Quick Start#

This guide walks through running SPLISOSM for spatial variability (SV) and differential isoform usage (DU) testing.

Choosing a model class#

SPLISOSM provides three model classes:

  • SplisosmNP — Non-parametric HSIC tests with a sparse CAR spatial kernel. Works on both regular and irregular geometries (e.g., segmented spatial data or even single-cell data).

  • SplisosmFFT — Same tests as SplisosmNP but with FFT-accelerated implementation for data on regular grids (e.g., Visium HD, Xenium binned data).

  • SplisosmGLMM — Parametric Multinomial-based DU test with spatial random effects.
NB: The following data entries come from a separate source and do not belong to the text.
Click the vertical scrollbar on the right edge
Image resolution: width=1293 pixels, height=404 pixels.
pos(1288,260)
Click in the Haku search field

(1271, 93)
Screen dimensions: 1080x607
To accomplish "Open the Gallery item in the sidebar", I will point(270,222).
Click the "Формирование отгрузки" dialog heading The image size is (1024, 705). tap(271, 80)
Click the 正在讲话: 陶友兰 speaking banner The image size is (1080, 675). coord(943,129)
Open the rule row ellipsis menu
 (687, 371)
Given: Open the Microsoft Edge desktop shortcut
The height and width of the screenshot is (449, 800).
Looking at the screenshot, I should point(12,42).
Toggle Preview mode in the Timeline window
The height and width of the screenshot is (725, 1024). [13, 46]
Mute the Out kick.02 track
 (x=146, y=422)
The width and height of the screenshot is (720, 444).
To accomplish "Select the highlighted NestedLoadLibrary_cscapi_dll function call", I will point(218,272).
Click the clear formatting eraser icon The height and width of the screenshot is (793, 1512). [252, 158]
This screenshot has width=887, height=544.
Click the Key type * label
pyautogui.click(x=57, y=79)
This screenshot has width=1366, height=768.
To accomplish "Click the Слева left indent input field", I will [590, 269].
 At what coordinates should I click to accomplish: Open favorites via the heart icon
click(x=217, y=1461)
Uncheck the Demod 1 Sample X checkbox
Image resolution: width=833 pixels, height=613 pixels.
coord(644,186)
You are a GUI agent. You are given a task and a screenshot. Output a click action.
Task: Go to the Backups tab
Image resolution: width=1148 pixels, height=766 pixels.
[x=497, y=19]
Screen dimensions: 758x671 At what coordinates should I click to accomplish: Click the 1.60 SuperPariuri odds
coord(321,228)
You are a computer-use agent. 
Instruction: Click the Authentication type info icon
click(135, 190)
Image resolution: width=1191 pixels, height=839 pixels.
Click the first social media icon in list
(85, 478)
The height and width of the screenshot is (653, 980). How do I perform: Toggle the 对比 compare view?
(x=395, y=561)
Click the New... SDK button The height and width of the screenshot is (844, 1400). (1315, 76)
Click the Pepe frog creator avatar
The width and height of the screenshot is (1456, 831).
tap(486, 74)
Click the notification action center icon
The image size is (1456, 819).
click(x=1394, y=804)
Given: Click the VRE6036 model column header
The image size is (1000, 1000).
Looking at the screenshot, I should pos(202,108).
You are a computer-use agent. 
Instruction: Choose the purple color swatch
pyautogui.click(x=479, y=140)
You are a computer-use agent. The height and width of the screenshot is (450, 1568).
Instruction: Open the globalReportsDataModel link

The GLM model is similar to conventional (bulk) differential splicing analysis. The GLMM model is extended to handle cross-spot variability.

Use the decision tree below to pick the right class for your dataset. For methodological details of each test, see Statistical Methods.

Is your data on a REGULAR GRID (Visium HD, Xenium binned, etc.)?
├── YES  →  SplisosmFFT  (fastest, requires SpatialData input)
└── NO  (Slide-seq, single-cell segmented data, etc.)
    │
    Are you interested in parametric model fitting (effect sizes, covariates)?
    ├── YES  →  SplisosmGLMM (not calibrated for SV, but can be used for DU testing)
    └── NO  →  SplisosmNP  (the most general, supports both SV and DU testing)

Summary of class features:

Model class

SV

DU

Input type

Geometry

Speed

Low-rank approximation

SplisosmNP

AnnData

any

fast

optional via null_configs={"approx_rank": k} for SV, and gpr_configs={"covariate": {"n_inducing": m}} for DU.

SplisosmFFT

SpatialData

grid only

fastest

N/A (FFT-based; no eigendecomposition)

SplisosmGLMM

⚠️

AnnData

any

slow

optional via approx_rank=k at SplisosmGLMM() construction time.

Note

SplisosmNP vs SplisosmFFT: same test, different assumptions, potentially different results.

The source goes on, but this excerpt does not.